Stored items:
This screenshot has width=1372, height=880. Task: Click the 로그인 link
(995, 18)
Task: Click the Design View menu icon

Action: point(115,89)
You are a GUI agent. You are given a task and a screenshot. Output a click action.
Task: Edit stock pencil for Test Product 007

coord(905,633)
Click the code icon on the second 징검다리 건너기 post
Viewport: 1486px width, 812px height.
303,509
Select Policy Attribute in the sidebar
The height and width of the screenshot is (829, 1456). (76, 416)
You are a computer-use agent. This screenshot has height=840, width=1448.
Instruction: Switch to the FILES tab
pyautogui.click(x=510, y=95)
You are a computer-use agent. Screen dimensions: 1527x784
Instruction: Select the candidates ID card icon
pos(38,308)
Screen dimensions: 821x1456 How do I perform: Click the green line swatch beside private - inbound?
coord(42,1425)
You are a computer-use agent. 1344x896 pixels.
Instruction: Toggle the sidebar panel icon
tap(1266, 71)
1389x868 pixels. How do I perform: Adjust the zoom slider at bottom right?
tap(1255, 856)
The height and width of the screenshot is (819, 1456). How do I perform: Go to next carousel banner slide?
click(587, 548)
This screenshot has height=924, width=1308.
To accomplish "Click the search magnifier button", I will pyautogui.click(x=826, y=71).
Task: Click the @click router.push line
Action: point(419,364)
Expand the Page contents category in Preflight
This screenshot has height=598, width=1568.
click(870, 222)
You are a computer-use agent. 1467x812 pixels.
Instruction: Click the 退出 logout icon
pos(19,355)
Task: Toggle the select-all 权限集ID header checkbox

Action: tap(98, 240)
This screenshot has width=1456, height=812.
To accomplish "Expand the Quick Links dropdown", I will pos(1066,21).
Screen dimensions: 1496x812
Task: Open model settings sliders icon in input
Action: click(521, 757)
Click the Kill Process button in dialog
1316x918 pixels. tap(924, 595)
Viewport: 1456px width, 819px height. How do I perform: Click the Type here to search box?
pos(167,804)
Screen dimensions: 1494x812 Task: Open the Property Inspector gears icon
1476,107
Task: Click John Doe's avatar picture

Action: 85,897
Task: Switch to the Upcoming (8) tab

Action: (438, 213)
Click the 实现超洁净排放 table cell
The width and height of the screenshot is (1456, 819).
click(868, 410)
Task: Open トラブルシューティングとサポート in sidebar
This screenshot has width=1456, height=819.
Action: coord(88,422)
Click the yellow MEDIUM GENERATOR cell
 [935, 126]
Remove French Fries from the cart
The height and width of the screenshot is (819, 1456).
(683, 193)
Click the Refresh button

# Exercise description
This exercise asks for every line of the records to be repeated exactly.

# Reply to the exercise
This screenshot has width=1372, height=880. Task: Click the 로그인 link
(995, 18)
Task: Click the Design View menu icon

Action: point(115,89)
You are a GUI agent. You are given a task and a screenshot. Output a click action.
Task: Edit stock pencil for Test Product 007

coord(905,633)
Click the code icon on the second 징검다리 건너기 post
Viewport: 1486px width, 812px height.
303,509
Select Policy Attribute in the sidebar
The height and width of the screenshot is (829, 1456). (76, 416)
You are a computer-use agent. This screenshot has height=840, width=1448.
Instruction: Switch to the FILES tab
pyautogui.click(x=510, y=95)
You are a computer-use agent. Screen dimensions: 1527x784
Instruction: Select the candidates ID card icon
pos(38,308)
Screen dimensions: 821x1456 How do I perform: Click the green line swatch beside private - inbound?
coord(42,1425)
You are a computer-use agent. 1344x896 pixels.
Instruction: Toggle the sidebar panel icon
tap(1266, 71)
1389x868 pixels. How do I perform: Adjust the zoom slider at bottom right?
tap(1255, 856)
The height and width of the screenshot is (819, 1456). How do I perform: Go to next carousel banner slide?
click(587, 548)
This screenshot has height=924, width=1308.
To accomplish "Click the search magnifier button", I will pyautogui.click(x=826, y=71).
Task: Click the @click router.push line
Action: point(419,364)
Expand the Page contents category in Preflight
This screenshot has height=598, width=1568.
click(870, 222)
You are a computer-use agent. 1467x812 pixels.
Instruction: Click the 退出 logout icon
pos(19,355)
Task: Toggle the select-all 权限集ID header checkbox

Action: tap(98, 240)
This screenshot has width=1456, height=812.
To accomplish "Expand the Quick Links dropdown", I will pos(1066,21).
Screen dimensions: 1496x812
Task: Open model settings sliders icon in input
Action: click(521, 757)
Click the Kill Process button in dialog
1316x918 pixels. tap(924, 595)
Viewport: 1456px width, 819px height. How do I perform: Click the Type here to search box?
pos(167,804)
Screen dimensions: 1494x812 Task: Open the Property Inspector gears icon
1476,107
Task: Click John Doe's avatar picture

Action: 85,897
Task: Switch to the Upcoming (8) tab

Action: (438, 213)
Click the 实现超洁净排放 table cell
The width and height of the screenshot is (1456, 819).
click(868, 410)
Task: Open トラブルシューティングとサポート in sidebar
This screenshot has width=1456, height=819.
Action: coord(88,422)
Click the yellow MEDIUM GENERATOR cell
 [935, 126]
Remove French Fries from the cart
The height and width of the screenshot is (819, 1456).
(683, 193)
Click the Refresh button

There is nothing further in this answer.